Arithmetic function benchmarks

Implementation notes

The arithmetic functions +-×⌈⌊, comparisons, and floating-point division, are standard SIMD functionality. With +-× an overflow check is needed, and if it happens a result in a larger type needs to be created. Dyadic | has some optimization for integers but is only really fast when 𝕨 is an atom.
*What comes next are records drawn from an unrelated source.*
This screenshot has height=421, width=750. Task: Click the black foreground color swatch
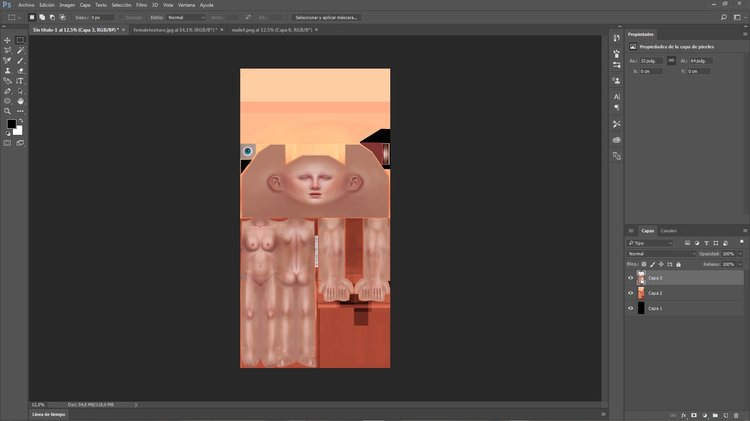click(11, 124)
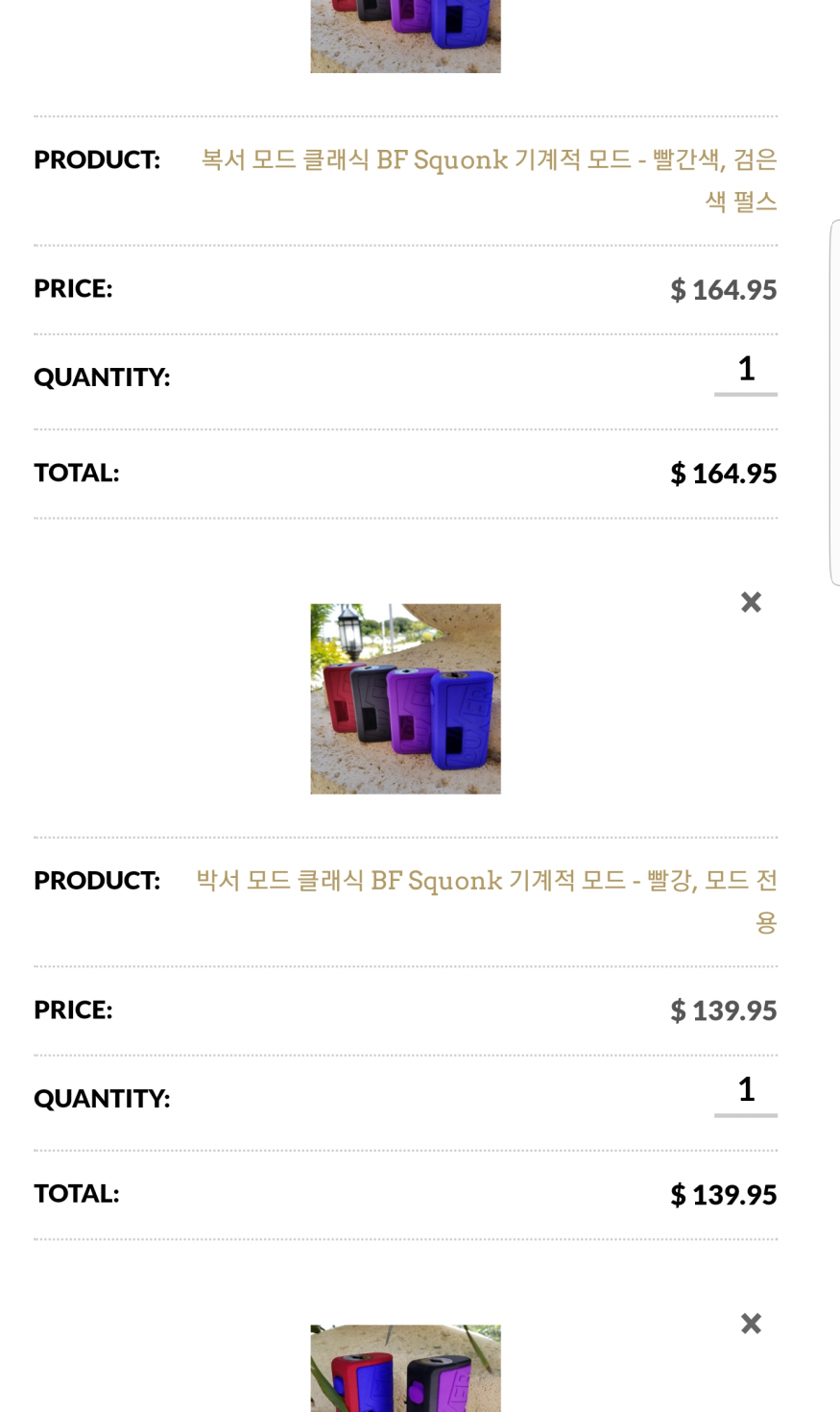Click the X above the bottom product image

tap(751, 1324)
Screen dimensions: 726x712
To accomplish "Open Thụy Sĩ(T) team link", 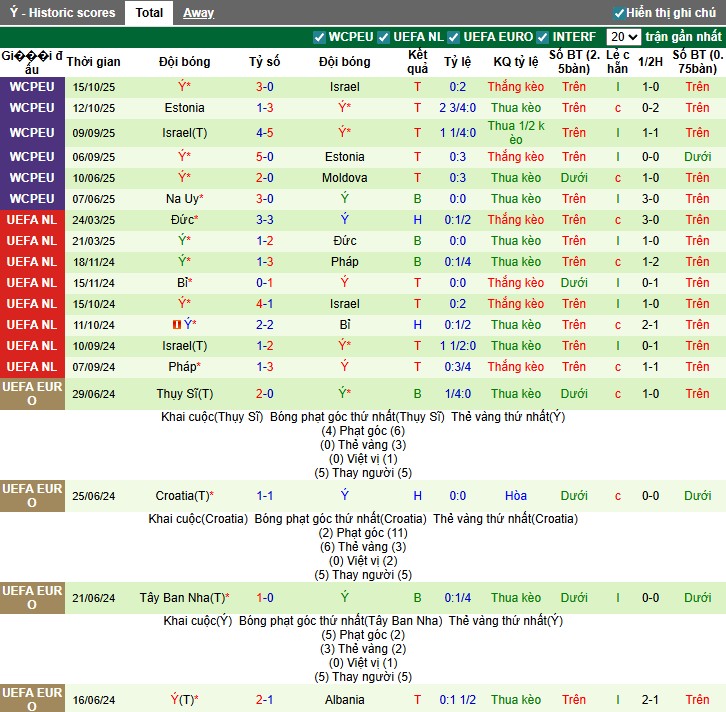I will 184,393.
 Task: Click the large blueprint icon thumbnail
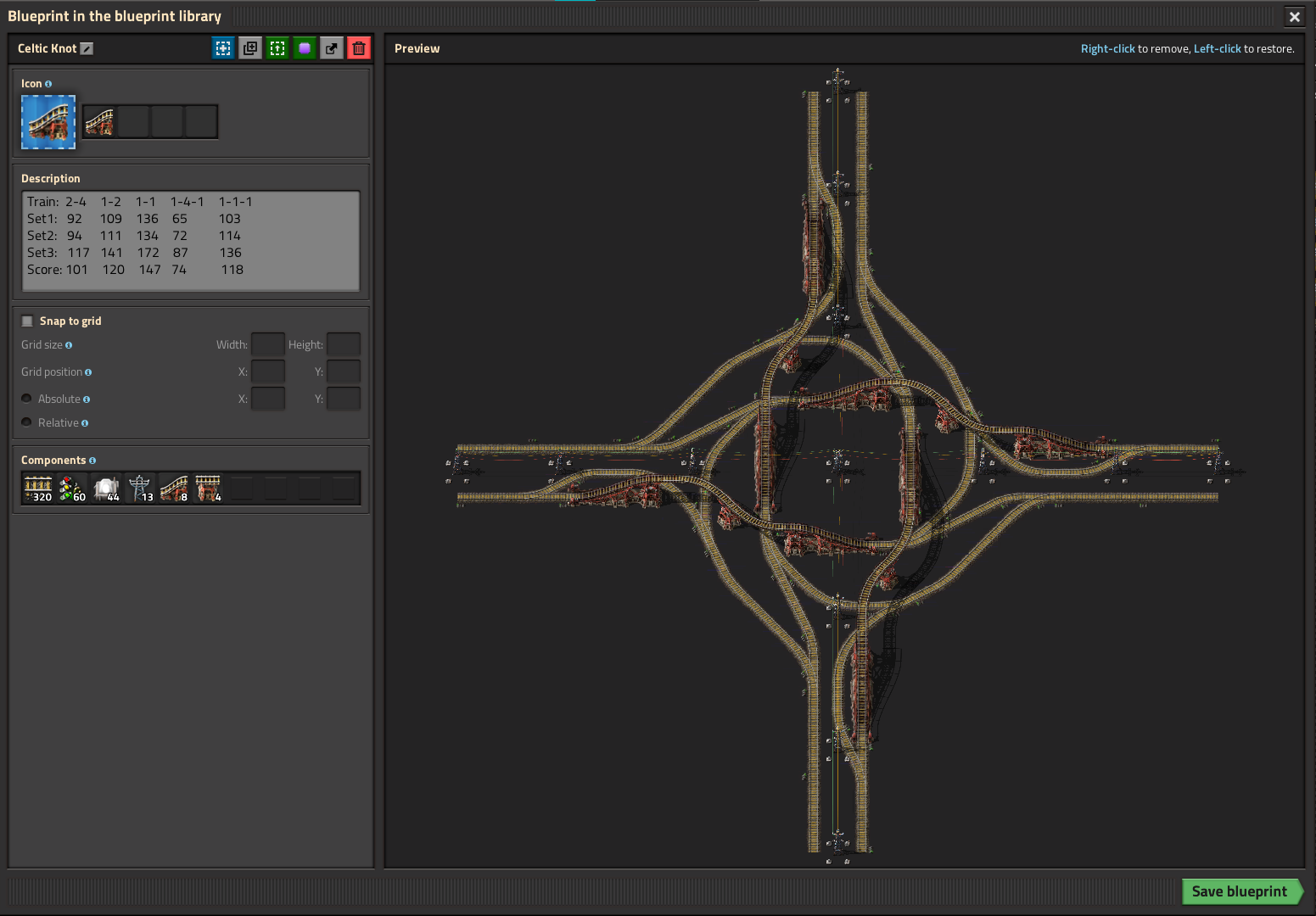tap(48, 122)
Most other primitives, including ÷√⋆ and ⋆⁼, require conversion to floats, so will ideally run at the same speed for all types. Libraries to compute others using SIMD exist but CBQN doesn't use anything like this yet.

Monadic

Mostly the same as the dyadic case. There's a SIMD √ instruction. Primitives - and | can overflow for an integer argument containing the smallest value of that type, or boolean 1 for -. This slows them down for i16 and smaller cases; i32 isn't likely to include the minimum value.

Table

Arithmetic Table works like a bunch of scalar-list operations, with the list repeated. For long right arguments this is straightforward; for shorter ones the constant overhead of setting up scalar-list arithmetic as well as the efficiency loss for uneven lengths become expensive. So Table switches to list-list arithmetic, expanding 𝕨 with a constant Replicate k/𝕨, to keep the overhead from going too high.

Leading-axis extension

Leading-axis arithmetic is a series of scalar-list operations like Table, the difference being that it has a new list at each step. So the performance is pretty similar; not having to reshape 𝕩 speeds it up for smaller widths but the extra memory traffic slows it down for larger ones.

Trailing-axis extension, with Rank

This case does list-list operations but with one fixed list. For small widths it just has to repeat the lower-rank argument, which is less intrusive than constant Replicate. However, list-list arithmetic is slower than scalar-list.